Personally I think this is a smart move, but there's been some debate. The arguments seem to be of two general camps: (1) Don't you want to sell as many copies as possible? (2) Don't you want to get your work to as many readers as possible? Both sound reasonable, but let's take a closer look.
SELLING AS MANY COPIES AS POSSIBLE
Makes sense, right? The more copies you sell, the more money you make. Well, anyone who's taken a HS economics course can tell you that's not exactly true. By that logic, you should sell your books for a penny apiece (or free!), but you'd have to sell 500 copies just to buy a Happy Meal. If you managed to sell 10,000 copies a month, it might cover your electric bill. It is easier to sell more copies at lower prices, but there is a point below which it's not worth doing.
Zoe mentions this in the article:
When I sold 6,500 ebooks in June 2010, that was around $2,300. Well, most people can’t live on that, especially after you take out Uncle Sam’s cut.
I’m not saying that everybody or even most indies will be able to make a living anyway, but if it’s your goal, 99 cents might not be the way to go. You only have to sell 677 ebooks in a month to make that same $2,300 if you are selling at $4.95. . . . the math just doesn’t favor 99 cent ebooks for anyone hoping to make a living.
REACHING AS MANY READERS AS POSSIBLE
But what if your goal isn't money? What if you want to reach readers? What if you want to build that ever-elusive platform, so you can sell more books later?
It reminds me a lot of a debate about a year ago when John Scalzi blasted a magazine for paying fiction writers 1/5 of a cent per word. A lot of people felt like he was shutting down "the little guy's markets." As though aspiring writers needed low-or-no-pay markets to break in, work our way up, and build us a platform.
Scalzi's response (paraphrased): If your work is good, then it's worth good money. If your work isn't good, then giving it away for cheap isn't going to make it better, nor will anybody notice.
In the original article, Zoe noted that the 99-cent buyers were largely people looking for bargains, or who hoarded books intending to read them "later." These buyers placed as much value on the books as they had paid for them. Because they paid little, they also paid little attention. These are not readers who will remember you, who will watch for your latest novel in the Kindle store, who will tell their friends they have to pick up your book.

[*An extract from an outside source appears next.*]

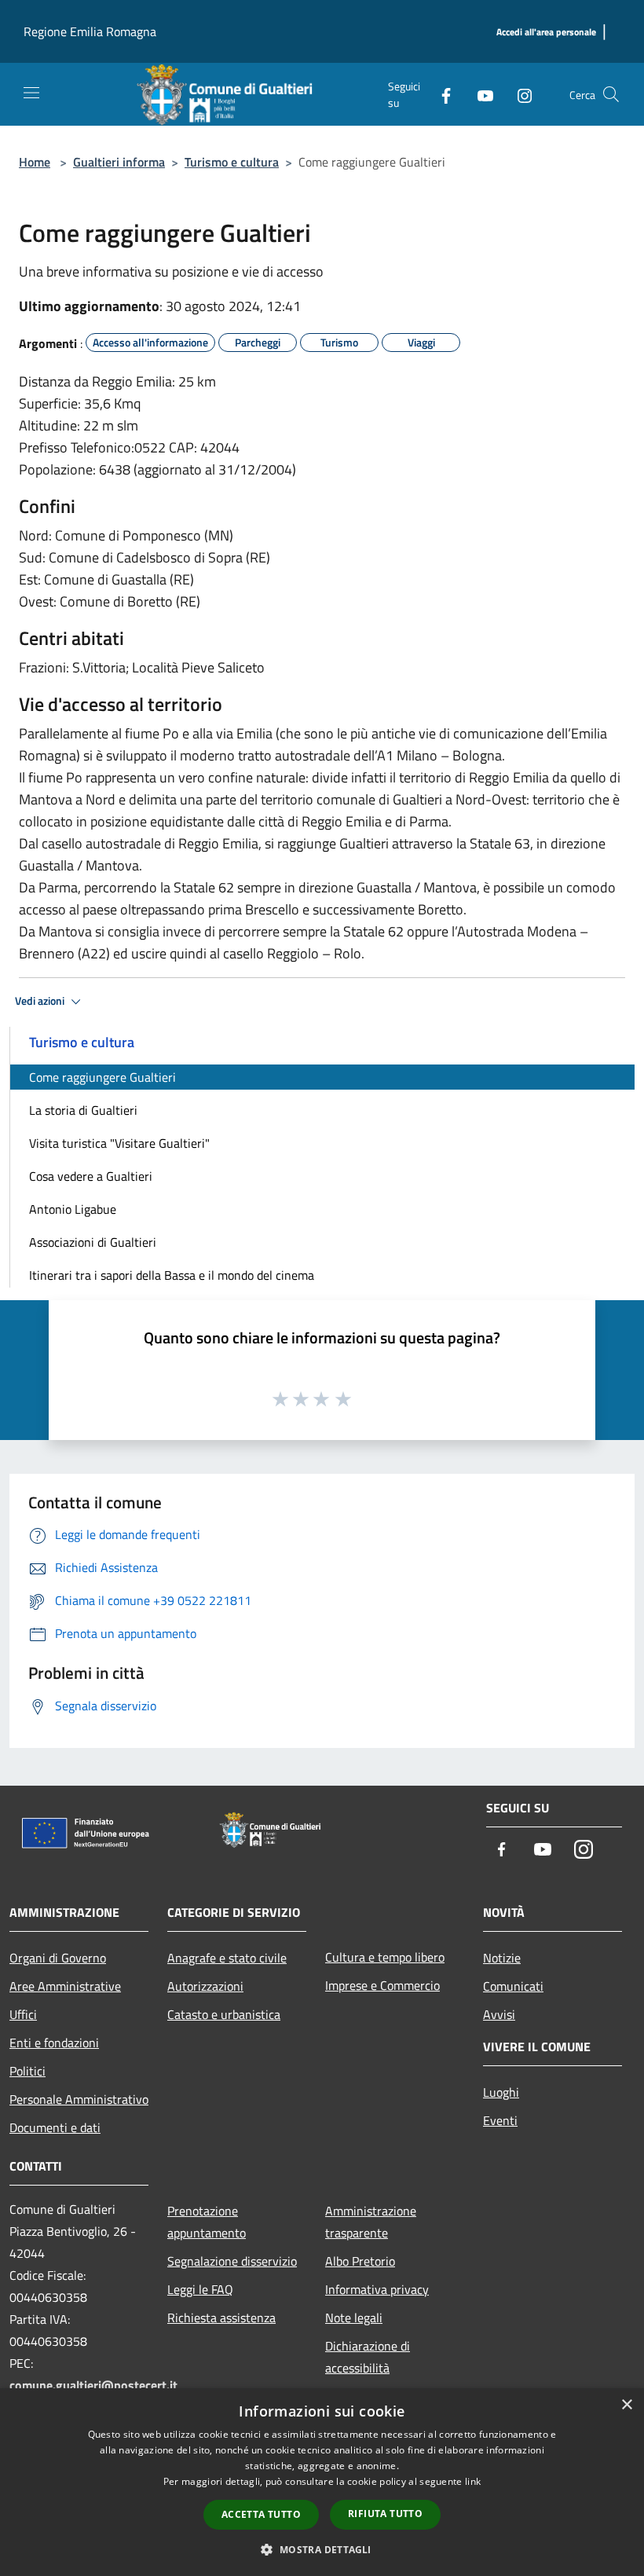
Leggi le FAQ (200, 2289)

But what if they do? What if your book is so good it rivals Dan Brown and J.A. Konrath, regardless of the price? If that's the case, why the heck are you selling it for 99 cents?! Seriously, if your work is that good, isn't it worth more than that?
WHAT MATTERS TO YOU?
I'm assuming, of course, that what matters to you is earning a living. If you write for the love of writing, then sell for whatever the heck you want.* Otherwise, you have to ask yourself what your work is worth to you. There may be a point at which 99 cents makes economic sense, but I'm not sure.
It takes me a year or more to finish a novel. If people don't want them (and so far, they haven't), I'd rather figure out why and get better, not spend my time promoting a mediocre work for a couple hundred bucks. My opinion: if $4.95 a book isn't selling very much, write better, not cheaper. Don't settle. Your time is worth more than you think.
* Though if you write just for the love of it, why are you selling at all?